Re: Teach predtest about IS [NOT] <boolean> proofs

From: James Coleman <jtc331(at)gmail(dot)com>
To: Tom Lane <tgl(at)sss(dot)pgh(dot)pa(dot)us>
Cc: pgsql-hackers <pgsql-hackers(at)postgresql(dot)org>
Subject: Re: Teach predtest about IS [NOT] <boolean> proofs
Date: 2023-12-14 00:35:01
Message-ID: CAAaqYe-CGx7sEm1QRNaY=Pfti4KinLOPtgVr4LKoXY6wLa68Ag@mail.gmail.com
Views: Raw Message | Whole Thread | Download mbox | Resend email
Thread:
Lists: pgsql-hackers

Thanks for taking a look!

On Wed, Dec 13, 2023 at 1:36 PM Tom Lane <tgl(at)sss(dot)pgh(dot)pa(dot)us> wrote:
>
> James Coleman <jtc331(at)gmail(dot)com> writes:
> > Attached is a patch that solves that issue. It also teaches predtest about
> > quite a few more cases involving BooleanTest expressions (e.g., how they
> > relate to NullTest expressions). One thing I could imagine being an
> > objection is that not all of these warrant cycles in planning. If that
> > turns out to be the case there's not a particularly clear line in my mind
> > about where to draw that line.
>
> I don't have an objection in principle to adding more smarts to
> predtest.c. However, we should be wary of slowing down cases where
> no BooleanTests are present to be optimized. I wonder if it could
> help to use a switch on nodeTag rather than a series of if(IsA())
> tests. (I'd be inclined to rewrite the inner if-then-else chains
> as switches too, really. You get some benefit from the compiler
> noticing whether you've covered all the enum values.)

I think I could take this on; would you prefer it as a patch in this
series? Or as a new patch thread?

> I note you've actively broken the function's ability to cope with
> NULL input pointers. Maybe we don't need it to, but I'm not going
> to accept a patch that just side-swipes that case without any
> justification.

I should have explained that. I don't think I've broken it:

1. predicate_implied_by_simple_clause() is only ever called by
predicate_implied_by_recurse()
2. predicate_implied_by_recurse() starts with:
pclass = predicate_classify(predicate, &pred_info);
3. predicate_classify(Node *clause, PredIterInfo info) starts off with:
Assert(clause != NULL);

I believe this means we are currently guaranteed by the caller to
receive a non-NULL pointer, but I could be missing something.

The same argument (just substituting the equivalent "refute" function
names) applies to predicate_refuted_by_simple_clause().

> Another way in which the patch needs more effort is that you've
> not bothered to update the large comment block atop the function.
> Perhaps, rather than hoping people will notice comments that are
> potentially offscreen from what they're modifying, we should relocate
> those comment paras to be adjacent to the relevant parts of the
> function?

Splitting up that block comment makes sense to me.

> I've not gone through the patch in detail to see whether I believe
> the proposed proof rules.
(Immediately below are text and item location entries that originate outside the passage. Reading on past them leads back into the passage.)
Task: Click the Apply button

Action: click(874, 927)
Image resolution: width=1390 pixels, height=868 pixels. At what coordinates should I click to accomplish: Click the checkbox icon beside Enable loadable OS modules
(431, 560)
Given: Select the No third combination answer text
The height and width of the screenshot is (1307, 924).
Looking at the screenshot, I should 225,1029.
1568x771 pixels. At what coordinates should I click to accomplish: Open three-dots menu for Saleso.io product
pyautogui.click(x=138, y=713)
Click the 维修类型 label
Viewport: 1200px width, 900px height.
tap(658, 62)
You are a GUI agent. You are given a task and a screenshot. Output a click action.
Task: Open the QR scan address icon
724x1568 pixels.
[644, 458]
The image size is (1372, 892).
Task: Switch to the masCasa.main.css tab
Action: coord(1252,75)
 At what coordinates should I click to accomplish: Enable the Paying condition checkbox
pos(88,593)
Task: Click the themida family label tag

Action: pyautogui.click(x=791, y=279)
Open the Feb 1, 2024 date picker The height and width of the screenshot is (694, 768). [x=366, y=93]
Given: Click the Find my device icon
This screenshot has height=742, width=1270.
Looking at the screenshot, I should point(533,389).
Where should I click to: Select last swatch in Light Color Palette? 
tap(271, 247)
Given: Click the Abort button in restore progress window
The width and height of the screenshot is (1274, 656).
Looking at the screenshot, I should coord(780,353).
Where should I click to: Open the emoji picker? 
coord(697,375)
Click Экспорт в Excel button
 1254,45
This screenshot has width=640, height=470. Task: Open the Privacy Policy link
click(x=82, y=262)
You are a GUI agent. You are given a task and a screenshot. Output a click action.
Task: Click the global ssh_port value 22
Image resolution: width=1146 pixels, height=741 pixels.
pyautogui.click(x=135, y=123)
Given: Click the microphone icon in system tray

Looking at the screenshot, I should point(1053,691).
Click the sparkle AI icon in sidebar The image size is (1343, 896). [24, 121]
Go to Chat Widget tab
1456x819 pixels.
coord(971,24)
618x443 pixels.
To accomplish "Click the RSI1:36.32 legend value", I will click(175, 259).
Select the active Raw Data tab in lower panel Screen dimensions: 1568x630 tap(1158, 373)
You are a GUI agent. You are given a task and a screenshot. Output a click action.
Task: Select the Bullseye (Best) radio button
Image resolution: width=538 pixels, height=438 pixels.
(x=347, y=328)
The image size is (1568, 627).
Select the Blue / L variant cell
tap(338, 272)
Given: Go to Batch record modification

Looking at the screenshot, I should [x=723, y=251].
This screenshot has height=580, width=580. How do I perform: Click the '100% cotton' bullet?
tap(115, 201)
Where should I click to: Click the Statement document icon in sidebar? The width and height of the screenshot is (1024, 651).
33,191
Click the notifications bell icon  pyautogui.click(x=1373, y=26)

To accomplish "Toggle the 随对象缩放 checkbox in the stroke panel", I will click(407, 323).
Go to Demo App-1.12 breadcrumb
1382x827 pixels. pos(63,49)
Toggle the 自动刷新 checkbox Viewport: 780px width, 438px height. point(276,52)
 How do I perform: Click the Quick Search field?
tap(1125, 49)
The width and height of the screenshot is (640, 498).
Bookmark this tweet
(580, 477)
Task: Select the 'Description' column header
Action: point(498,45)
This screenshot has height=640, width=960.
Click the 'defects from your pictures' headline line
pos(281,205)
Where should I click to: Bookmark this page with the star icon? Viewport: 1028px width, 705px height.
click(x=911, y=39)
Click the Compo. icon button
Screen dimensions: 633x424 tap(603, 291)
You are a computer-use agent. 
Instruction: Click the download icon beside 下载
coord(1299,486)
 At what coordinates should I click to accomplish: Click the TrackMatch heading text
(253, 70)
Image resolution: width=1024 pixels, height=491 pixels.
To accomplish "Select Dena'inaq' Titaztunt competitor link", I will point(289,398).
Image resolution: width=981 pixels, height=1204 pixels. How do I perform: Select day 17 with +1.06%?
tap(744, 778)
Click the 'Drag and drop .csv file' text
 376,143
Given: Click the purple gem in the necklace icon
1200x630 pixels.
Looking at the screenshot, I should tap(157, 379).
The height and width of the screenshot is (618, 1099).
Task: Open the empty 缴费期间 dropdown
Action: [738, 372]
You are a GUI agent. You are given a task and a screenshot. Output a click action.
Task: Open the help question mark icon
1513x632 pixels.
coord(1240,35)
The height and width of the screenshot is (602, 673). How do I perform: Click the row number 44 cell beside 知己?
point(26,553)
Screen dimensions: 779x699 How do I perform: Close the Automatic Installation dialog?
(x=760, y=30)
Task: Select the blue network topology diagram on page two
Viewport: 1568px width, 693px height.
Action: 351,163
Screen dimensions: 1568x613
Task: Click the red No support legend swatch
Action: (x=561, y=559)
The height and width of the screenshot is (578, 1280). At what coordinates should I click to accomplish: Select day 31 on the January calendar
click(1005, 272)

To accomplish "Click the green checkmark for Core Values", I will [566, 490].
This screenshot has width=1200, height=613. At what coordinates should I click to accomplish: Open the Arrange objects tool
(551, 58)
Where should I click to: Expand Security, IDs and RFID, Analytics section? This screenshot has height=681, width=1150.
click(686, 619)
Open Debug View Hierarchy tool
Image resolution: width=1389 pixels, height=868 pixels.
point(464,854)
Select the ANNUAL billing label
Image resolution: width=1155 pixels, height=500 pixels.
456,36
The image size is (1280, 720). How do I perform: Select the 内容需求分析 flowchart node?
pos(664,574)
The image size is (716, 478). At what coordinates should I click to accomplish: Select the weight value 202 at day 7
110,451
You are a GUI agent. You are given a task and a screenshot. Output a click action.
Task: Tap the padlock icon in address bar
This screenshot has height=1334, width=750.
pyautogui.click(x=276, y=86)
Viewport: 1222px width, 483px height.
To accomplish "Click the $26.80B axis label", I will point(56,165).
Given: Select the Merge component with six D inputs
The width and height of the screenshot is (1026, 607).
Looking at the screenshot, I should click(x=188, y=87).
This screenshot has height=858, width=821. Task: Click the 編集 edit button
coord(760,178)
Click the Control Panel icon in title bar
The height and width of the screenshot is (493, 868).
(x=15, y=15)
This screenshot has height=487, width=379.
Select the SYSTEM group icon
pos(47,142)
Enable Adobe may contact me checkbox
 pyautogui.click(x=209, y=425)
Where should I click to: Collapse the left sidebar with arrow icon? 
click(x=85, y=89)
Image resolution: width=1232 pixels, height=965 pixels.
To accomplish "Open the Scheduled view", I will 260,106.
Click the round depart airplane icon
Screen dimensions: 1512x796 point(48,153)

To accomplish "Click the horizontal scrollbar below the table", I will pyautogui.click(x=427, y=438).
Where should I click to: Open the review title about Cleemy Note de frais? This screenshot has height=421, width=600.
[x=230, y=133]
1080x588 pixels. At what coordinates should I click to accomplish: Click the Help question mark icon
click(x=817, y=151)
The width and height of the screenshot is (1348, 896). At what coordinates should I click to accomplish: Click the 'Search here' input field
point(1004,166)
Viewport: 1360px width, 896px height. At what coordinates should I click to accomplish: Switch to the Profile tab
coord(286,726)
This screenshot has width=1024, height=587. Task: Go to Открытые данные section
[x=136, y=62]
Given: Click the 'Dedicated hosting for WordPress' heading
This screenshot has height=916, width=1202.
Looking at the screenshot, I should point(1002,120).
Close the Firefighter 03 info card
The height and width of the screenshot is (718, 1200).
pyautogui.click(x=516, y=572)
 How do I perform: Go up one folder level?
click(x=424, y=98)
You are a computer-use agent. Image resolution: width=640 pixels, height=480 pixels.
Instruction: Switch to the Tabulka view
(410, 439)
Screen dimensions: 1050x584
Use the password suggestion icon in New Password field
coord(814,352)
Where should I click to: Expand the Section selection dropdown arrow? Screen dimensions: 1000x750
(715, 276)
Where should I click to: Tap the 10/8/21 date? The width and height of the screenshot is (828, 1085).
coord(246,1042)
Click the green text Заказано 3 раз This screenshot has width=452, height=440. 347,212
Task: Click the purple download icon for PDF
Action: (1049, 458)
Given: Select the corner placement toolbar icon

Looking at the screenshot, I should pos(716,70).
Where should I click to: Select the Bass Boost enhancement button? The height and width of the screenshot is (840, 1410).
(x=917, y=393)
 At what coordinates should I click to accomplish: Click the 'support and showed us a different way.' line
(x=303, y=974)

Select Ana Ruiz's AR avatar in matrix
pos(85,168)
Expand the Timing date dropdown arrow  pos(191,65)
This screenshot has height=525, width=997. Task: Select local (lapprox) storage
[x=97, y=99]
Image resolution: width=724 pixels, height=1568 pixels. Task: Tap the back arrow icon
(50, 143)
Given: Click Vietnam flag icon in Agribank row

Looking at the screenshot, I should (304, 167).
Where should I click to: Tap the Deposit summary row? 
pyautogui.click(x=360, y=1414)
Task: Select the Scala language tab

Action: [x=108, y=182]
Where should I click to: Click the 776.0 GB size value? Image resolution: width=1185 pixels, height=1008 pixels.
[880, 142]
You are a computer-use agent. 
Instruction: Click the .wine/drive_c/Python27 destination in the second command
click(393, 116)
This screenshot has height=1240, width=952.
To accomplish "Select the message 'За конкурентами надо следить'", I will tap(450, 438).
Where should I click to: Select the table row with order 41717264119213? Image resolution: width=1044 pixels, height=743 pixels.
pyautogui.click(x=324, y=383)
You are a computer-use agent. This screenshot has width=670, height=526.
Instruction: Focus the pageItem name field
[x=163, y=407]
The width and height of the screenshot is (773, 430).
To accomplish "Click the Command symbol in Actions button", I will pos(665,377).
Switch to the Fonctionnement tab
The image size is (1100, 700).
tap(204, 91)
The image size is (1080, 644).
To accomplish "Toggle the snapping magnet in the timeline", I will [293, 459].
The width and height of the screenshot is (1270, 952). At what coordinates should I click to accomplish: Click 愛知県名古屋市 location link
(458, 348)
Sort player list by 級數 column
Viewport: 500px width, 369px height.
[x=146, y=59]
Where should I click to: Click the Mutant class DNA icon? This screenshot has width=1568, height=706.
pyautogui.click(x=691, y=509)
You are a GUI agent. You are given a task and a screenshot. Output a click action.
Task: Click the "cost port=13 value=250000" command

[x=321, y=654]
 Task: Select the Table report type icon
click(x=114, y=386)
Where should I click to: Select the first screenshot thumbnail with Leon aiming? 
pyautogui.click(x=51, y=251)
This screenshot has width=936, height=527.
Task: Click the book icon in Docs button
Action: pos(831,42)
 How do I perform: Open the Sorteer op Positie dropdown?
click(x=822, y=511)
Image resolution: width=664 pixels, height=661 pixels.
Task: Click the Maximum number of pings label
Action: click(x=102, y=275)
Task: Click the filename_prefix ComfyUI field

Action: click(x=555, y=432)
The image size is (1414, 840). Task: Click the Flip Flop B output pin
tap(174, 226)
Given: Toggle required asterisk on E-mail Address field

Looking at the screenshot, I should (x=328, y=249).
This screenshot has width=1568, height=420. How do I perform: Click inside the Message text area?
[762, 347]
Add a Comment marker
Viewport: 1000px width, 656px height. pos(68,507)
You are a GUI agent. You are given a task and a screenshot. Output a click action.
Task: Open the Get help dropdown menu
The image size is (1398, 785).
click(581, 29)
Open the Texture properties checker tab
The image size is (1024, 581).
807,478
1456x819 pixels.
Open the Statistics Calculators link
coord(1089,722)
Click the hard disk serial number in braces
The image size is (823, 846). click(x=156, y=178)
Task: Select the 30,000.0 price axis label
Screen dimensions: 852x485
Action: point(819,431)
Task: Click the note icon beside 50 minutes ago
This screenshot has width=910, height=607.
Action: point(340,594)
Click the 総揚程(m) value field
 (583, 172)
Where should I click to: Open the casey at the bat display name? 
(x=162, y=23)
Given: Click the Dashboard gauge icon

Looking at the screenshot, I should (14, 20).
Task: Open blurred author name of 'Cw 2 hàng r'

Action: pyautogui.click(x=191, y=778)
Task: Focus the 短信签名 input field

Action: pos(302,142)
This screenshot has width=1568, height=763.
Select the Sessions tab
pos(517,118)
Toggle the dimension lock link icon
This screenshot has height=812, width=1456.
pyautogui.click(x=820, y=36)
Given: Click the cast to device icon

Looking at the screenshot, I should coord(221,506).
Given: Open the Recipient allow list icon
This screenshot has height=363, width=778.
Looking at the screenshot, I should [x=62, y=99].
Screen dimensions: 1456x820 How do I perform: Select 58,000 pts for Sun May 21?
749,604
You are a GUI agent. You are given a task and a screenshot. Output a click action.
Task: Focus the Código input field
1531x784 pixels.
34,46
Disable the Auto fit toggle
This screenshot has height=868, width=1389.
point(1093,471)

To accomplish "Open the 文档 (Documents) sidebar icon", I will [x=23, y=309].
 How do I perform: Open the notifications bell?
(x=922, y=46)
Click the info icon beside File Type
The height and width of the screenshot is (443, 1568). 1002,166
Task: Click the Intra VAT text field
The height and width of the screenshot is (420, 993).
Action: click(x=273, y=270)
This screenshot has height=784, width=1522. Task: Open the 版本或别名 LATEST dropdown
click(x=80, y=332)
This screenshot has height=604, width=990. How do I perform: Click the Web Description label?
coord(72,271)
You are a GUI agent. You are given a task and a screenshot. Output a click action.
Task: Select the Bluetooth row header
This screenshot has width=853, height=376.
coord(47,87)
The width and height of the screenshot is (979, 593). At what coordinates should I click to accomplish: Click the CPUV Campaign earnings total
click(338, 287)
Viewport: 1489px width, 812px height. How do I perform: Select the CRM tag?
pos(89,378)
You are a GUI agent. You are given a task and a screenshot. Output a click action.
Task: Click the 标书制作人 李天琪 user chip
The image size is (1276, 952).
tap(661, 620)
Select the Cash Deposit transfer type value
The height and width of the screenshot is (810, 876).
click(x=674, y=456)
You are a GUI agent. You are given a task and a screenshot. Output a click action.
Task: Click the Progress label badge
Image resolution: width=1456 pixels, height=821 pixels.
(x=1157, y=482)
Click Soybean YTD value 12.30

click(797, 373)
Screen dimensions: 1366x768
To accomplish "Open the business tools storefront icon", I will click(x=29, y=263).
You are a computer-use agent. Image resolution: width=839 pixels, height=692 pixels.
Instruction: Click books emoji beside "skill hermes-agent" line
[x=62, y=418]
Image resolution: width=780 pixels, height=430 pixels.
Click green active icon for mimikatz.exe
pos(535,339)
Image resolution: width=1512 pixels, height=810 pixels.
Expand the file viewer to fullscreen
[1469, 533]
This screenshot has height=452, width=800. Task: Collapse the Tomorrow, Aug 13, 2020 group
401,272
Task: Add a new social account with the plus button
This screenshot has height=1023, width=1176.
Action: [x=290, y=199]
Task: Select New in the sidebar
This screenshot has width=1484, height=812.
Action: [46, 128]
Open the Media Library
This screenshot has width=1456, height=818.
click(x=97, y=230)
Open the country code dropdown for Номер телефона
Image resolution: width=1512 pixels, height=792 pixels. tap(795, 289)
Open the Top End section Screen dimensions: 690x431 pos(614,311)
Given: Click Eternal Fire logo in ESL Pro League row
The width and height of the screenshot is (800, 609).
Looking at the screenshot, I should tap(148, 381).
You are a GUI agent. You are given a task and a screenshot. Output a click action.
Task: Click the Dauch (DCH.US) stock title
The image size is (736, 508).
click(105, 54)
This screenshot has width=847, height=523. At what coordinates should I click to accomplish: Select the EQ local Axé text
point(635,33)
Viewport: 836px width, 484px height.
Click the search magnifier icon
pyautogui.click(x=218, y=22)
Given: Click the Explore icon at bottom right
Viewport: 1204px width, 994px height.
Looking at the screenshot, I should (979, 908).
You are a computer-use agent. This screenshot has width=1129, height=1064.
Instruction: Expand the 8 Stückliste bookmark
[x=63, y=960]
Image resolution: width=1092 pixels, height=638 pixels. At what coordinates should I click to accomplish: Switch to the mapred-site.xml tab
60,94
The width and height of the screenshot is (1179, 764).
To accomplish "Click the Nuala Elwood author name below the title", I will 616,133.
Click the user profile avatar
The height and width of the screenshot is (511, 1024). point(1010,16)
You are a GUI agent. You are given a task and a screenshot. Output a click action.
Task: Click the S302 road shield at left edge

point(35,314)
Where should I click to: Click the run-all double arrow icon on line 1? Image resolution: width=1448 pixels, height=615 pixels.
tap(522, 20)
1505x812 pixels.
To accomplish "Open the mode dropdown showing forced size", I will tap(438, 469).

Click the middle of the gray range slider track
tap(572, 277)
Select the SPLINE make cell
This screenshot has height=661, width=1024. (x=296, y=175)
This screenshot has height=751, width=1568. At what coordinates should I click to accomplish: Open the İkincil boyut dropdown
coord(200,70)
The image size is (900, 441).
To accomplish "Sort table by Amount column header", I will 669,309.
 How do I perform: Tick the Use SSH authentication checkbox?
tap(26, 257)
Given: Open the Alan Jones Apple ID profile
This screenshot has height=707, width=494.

It would help to have more comments
> justifying them.

Most of them are sufficiently simple -- e.g., X IS TRUE implies X --
that I don't think there's a lot to say in justification. In some
cases I've noted the cases that force only strong or weak implication.

There are a few cases, though, (e.g., "X is unknown weakly implies X
is not true") that, reading over this again, don't immediately strike
me as obvious, so I'll expand on those.

> > As noted in a TODO in the patch itself, I think it may be worth refactoring
> > the test_predtest module to run the "x, y" case as well as the "y, x" case
> > with a single call so as to eliminate a lot of repetition in
> > clause/expression test cases. If reviewers agree that's desirable, then I
> > could do that as a precursor.
>
> I think that's actively undesirable. It is not typically the case that
> a proof rule for A => B also works in the other direction, so this would
> encourage wasting cycles in the tests. I fear it might also cause
> confusion about which direction a proof rule is supposed to work in.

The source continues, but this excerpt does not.